● GOAL OF THE EXERCISE
Reproduce the records below word for word, starting at their first line and ending with the line that contains "work [731, 803]", with both of those lines included.
─── RECORD EXCERPTS
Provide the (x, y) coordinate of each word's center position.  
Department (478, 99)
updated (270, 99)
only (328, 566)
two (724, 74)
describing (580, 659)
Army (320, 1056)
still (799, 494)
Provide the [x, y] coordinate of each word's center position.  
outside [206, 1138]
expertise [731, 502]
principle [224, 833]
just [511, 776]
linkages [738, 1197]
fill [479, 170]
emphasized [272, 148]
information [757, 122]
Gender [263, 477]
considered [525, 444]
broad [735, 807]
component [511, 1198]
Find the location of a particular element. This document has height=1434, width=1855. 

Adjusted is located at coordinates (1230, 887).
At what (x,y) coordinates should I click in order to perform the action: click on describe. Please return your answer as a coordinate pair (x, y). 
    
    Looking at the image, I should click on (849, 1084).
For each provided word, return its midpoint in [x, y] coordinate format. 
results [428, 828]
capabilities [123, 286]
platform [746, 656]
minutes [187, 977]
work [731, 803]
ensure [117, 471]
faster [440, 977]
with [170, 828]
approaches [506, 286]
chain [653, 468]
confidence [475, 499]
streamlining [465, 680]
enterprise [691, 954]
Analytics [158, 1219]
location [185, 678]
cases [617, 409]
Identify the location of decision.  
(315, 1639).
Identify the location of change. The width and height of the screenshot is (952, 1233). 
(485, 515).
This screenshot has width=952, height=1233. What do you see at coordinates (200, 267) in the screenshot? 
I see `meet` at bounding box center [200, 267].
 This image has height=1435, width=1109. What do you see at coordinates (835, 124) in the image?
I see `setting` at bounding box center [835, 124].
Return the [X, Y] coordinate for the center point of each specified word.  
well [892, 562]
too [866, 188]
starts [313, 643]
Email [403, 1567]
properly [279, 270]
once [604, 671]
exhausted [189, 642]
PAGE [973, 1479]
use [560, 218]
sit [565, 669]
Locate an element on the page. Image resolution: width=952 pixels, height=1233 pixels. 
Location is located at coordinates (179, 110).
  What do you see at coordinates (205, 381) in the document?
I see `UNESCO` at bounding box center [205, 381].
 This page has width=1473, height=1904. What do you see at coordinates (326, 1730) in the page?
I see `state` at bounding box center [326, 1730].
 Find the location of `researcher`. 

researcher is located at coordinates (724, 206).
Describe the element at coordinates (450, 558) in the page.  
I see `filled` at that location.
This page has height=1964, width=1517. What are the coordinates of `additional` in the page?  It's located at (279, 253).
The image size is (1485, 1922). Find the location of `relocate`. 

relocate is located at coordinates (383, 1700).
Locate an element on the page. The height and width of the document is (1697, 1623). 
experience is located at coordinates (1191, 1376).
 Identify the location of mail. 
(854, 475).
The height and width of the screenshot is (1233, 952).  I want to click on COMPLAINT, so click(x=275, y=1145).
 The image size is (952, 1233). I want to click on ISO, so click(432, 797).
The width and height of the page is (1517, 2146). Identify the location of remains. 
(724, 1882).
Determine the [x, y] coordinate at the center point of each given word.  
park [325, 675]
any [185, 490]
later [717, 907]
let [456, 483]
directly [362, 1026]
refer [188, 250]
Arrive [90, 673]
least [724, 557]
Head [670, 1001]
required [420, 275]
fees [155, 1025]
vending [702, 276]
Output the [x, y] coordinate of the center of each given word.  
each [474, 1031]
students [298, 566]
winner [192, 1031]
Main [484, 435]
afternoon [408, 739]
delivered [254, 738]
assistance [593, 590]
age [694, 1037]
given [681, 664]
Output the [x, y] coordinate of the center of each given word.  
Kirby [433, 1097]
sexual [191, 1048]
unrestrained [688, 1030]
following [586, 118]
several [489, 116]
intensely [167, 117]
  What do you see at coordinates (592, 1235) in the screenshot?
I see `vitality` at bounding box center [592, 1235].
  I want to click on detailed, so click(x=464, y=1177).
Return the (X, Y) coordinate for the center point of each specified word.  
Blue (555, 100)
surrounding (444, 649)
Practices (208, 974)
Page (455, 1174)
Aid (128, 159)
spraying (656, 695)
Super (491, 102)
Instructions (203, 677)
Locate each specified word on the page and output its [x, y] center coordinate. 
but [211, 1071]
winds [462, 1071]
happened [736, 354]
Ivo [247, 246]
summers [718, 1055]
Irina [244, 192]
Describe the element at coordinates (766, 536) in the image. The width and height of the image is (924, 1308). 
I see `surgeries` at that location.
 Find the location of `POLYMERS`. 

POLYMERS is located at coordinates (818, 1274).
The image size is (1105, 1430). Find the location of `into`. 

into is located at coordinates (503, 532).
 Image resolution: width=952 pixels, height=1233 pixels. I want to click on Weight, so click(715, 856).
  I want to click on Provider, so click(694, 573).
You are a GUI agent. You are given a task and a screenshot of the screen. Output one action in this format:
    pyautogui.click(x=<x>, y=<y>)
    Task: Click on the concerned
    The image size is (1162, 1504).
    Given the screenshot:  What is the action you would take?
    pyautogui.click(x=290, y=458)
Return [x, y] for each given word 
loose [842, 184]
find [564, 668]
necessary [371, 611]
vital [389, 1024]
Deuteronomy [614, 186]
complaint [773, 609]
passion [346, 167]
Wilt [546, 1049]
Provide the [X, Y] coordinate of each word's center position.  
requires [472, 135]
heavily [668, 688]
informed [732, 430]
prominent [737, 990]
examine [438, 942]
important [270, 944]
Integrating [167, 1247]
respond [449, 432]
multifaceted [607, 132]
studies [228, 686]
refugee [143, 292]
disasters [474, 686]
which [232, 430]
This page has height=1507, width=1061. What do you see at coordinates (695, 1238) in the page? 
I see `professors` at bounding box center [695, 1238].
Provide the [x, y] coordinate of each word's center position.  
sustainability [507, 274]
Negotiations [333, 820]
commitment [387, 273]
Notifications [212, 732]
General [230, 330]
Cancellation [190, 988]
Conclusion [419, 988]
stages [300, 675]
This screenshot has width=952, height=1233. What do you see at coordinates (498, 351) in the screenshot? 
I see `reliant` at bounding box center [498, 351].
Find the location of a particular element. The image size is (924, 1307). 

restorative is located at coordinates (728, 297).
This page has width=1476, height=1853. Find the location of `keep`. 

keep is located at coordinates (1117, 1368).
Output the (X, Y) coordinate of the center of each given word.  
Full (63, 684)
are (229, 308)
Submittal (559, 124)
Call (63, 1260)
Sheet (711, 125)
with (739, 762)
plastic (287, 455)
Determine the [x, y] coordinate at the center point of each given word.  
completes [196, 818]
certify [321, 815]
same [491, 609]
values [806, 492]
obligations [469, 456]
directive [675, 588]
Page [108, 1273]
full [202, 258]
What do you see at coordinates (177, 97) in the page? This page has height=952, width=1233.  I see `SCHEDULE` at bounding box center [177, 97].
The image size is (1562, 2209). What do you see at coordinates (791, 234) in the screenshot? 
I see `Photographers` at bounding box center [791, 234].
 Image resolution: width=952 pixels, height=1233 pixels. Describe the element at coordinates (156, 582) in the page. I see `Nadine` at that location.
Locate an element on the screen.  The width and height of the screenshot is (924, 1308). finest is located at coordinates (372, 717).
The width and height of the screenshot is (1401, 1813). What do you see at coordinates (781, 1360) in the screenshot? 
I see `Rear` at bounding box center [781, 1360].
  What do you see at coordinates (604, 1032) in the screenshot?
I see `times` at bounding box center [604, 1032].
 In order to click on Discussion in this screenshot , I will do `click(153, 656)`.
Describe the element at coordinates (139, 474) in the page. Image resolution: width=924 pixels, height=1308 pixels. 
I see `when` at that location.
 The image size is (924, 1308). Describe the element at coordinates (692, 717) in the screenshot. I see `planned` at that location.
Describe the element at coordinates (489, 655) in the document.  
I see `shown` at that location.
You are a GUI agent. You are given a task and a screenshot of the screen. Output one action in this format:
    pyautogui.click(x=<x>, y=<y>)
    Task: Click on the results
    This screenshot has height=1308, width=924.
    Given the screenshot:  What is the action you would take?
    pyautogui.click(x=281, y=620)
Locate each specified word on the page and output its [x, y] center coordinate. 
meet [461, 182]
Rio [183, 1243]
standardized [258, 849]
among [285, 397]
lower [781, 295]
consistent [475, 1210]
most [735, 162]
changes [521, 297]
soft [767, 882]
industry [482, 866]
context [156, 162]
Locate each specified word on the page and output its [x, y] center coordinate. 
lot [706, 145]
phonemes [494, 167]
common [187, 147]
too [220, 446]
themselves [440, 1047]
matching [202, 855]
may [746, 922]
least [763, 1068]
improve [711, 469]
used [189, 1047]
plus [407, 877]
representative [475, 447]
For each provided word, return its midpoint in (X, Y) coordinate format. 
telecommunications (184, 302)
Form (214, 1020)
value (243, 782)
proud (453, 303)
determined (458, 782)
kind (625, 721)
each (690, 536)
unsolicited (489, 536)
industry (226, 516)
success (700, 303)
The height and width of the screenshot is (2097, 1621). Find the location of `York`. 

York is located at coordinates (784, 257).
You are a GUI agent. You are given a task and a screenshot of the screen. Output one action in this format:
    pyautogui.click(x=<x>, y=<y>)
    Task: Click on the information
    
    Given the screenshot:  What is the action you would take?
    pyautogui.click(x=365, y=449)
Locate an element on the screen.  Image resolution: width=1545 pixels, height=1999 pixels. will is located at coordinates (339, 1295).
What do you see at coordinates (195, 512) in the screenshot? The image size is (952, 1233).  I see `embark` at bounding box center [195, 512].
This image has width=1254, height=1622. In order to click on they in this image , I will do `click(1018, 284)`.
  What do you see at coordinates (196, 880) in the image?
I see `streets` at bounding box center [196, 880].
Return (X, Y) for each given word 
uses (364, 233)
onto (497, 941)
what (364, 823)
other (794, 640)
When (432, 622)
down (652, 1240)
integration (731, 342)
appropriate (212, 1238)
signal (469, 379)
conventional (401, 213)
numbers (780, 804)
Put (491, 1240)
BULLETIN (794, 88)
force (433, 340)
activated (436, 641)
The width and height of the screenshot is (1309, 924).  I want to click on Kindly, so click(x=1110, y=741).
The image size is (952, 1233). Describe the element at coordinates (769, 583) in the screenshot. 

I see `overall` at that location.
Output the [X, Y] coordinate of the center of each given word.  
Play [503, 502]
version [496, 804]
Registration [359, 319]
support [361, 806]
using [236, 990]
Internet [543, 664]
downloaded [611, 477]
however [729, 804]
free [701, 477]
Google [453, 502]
──────
● WRITTEN REPLY
Provide the (x, y) coordinate of each word's center position.  
Department (478, 99)
updated (270, 99)
only (328, 566)
two (724, 74)
describing (580, 659)
Army (320, 1056)
still (799, 494)
Provide the [x, y] coordinate of each word's center position.  
outside [206, 1138]
expertise [731, 502]
principle [224, 833]
just [511, 776]
linkages [738, 1197]
fill [479, 170]
emphasized [272, 148]
information [757, 122]
Gender [263, 477]
considered [525, 444]
broad [735, 807]
component [511, 1198]
Find the location of a particular element. This document has height=1434, width=1855. 

Adjusted is located at coordinates (1230, 887).
At what (x,y) coordinates should I click in order to perform the action: click on describe. Please return your answer as a coordinate pair (x, y). 
    
    Looking at the image, I should click on (849, 1084).
For each provided word, return its midpoint in [x, y] coordinate format. 
results [428, 828]
capabilities [123, 286]
platform [746, 656]
minutes [187, 977]
work [731, 803]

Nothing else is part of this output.